— Exercise goal —
Resume the article on unit testing with PyTest, starting right after its last sentence.

— Quoted passage —
***

Unit Testing is the practice of writing a series of small unit test cases and validating the behavior of production code at the level of functions & classes in isolation. In simpler terms, every line of code written in development will be associated with a unit test case and validated against positive/negative cases, edge cases, and a happy path. Unfortunately, this practice is not religiously followed by most of the developers today.

In this article, I will walk you through what is unit testing and python (PyTest) unit testing framework for beginners.

What kind of output can we expect from unit testing?


In the first place, Unit testing is not about debugging the source code or fixing the defects/bugs. It will help developers to find 

  1. Syntax errors.
  2. Logic Errors

Why is Unit Testing needed?


Today and recent past software failures have affected banks, airlines, and many more sectors, causing millions of pounds damage which directly impacted a huge customer base. From my experience, delivering a bug-free product is a never-ending process. I have seen and heard developers usually skip unit testing to meet project deadlines and lack toolset knowledge to do unit testing effectively. Let us see a real-time use case.

  1. Scenario: Developers were debugging the issue in full-fledged/real-time clusters. 
  2. Scenario: Developers validating the results in UI/Backend for actual and expected output.

***

— Material shown —
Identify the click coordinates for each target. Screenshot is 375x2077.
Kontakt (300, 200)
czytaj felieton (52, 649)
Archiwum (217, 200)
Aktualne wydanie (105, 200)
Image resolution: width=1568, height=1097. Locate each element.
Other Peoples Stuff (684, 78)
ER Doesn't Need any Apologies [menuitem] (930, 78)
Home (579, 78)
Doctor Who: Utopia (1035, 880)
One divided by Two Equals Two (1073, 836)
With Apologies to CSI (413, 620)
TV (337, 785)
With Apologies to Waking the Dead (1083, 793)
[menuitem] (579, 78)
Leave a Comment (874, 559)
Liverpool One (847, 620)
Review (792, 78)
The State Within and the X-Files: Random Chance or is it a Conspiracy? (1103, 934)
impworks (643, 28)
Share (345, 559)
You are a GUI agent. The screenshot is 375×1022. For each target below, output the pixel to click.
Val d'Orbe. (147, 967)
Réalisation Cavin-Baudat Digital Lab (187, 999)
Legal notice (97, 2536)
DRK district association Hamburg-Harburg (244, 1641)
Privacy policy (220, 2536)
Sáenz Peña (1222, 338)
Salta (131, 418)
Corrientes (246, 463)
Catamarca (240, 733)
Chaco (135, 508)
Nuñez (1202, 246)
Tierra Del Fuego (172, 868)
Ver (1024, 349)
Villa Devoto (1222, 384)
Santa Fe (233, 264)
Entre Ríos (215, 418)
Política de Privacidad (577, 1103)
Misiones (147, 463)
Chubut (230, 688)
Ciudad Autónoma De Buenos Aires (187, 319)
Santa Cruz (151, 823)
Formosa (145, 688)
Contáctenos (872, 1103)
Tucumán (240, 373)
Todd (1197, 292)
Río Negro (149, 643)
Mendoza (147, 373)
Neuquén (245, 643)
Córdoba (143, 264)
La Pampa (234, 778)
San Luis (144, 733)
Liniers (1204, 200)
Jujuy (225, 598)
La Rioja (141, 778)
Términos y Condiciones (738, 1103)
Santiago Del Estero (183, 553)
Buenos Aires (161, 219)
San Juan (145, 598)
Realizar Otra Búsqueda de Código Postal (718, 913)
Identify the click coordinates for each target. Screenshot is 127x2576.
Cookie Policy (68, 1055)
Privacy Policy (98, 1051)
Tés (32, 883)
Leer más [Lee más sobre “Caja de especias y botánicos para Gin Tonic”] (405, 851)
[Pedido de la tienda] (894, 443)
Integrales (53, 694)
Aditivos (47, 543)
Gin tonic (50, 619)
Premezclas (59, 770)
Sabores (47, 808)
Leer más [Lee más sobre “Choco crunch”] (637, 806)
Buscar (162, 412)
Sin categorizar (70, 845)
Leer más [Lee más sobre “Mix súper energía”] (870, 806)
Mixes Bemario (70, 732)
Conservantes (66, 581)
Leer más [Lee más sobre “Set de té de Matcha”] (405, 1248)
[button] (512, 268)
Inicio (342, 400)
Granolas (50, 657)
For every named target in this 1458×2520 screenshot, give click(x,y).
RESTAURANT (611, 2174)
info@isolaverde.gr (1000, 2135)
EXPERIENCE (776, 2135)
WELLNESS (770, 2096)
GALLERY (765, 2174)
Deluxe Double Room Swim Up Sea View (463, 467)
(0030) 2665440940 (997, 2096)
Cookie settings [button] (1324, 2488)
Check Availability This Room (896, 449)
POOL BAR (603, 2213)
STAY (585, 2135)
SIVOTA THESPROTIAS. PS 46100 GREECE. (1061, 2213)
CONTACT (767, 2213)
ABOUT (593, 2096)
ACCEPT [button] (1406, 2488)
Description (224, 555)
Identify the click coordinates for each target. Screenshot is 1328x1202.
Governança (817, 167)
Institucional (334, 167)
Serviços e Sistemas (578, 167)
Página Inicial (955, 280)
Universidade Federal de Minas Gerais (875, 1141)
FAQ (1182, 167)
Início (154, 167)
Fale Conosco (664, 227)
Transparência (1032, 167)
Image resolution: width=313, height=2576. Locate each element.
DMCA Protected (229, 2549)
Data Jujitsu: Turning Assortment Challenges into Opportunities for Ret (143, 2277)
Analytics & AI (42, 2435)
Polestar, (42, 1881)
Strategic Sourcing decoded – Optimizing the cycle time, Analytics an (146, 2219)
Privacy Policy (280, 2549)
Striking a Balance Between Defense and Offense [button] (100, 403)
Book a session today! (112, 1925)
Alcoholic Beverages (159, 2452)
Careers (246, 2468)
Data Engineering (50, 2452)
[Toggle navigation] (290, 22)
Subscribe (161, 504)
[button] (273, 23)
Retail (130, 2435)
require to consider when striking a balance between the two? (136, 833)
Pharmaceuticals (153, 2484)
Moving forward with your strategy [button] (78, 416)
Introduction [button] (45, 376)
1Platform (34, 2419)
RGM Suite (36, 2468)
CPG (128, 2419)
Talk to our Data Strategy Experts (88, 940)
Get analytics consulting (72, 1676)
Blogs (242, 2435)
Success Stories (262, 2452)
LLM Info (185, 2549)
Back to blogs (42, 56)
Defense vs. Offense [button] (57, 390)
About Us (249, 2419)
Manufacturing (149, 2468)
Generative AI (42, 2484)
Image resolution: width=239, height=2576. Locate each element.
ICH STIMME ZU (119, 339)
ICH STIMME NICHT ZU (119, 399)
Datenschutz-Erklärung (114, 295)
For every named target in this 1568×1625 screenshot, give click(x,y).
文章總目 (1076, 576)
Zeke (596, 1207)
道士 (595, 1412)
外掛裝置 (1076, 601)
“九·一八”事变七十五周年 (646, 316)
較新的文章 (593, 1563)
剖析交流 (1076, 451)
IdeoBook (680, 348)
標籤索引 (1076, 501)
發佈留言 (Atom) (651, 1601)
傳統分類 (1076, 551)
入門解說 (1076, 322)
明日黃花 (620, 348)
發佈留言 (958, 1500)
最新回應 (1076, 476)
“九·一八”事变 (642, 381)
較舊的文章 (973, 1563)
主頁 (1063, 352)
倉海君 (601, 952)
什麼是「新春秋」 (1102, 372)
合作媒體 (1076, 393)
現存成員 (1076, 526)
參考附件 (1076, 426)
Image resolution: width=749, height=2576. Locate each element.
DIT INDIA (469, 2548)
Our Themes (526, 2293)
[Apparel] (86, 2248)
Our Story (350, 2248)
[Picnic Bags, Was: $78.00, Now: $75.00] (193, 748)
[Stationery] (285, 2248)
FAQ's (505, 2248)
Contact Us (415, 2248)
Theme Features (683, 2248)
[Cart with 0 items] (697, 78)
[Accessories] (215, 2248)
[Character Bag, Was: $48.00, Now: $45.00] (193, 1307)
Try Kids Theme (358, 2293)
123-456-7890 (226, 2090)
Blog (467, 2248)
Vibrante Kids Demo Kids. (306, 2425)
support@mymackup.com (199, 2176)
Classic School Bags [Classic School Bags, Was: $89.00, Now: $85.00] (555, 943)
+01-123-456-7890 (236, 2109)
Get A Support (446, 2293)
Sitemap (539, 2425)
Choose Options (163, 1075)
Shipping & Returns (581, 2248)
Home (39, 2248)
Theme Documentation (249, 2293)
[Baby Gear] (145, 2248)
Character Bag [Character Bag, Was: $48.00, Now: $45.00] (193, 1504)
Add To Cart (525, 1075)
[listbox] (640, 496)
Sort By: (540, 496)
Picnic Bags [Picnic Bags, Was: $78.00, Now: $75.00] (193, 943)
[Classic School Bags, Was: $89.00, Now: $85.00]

***

— Reply to the exercise —
The above two approaches will delay the entire delivery process because developers who worked on that specific code have to stop feature development for debugging and fixing issues. As a result time/cost will be high when the product delivered to the field.

Bottomline


In software testing, Unit testing is the lowest level of testing which helps to reduce the complexity by testing function/classes in isolation. So a unit testing is necessary to 

  1. Measures the quality of the software
  2. Provides Immediate Feedback about your  code
  3. Reduces the overall level of risk in delivered software
  4. Any bugs can be found easily and faster: For every function unit test cases should be introduced and validated with a series of positive and negative test cases before promoting code to the next level in the development process.
  5. Unit tests save time and money: Having all the defects and issues fixed in the local development will save a lot of cost and time in the short/long term of product delivery for an organization.
  6. Live documentation:  it is a treasure for new joiners/existing resources for understanding how an application works and helps for new enhancements and references at a later point of time.

Why Test-Driven Development?


Test-Driven Development is a software development process in which unit tests cases are written or updated before development code and ‘passing’ the test is the critical operator of development. TDD workflow advises to write unit test cases incrementally and then write the associated piece of code and make it pass. Unit testing and TDD are often discussed together but hardly implemented in my experience.

TDD workflow cycle has following phases

Test Driven Development Workflow Cycle
Test Driven Development Workflow Cycle
  1. Red Phase – Firstly add unit test cases and make it fail. It is expected to fail because the feature is not yet developed.
  2. Green Phase –  Developers will write the minimal code and run all the unit test cases and see all the test cases are passed.
  3. Refactor Phase – Eliminate redundancy and repeat again.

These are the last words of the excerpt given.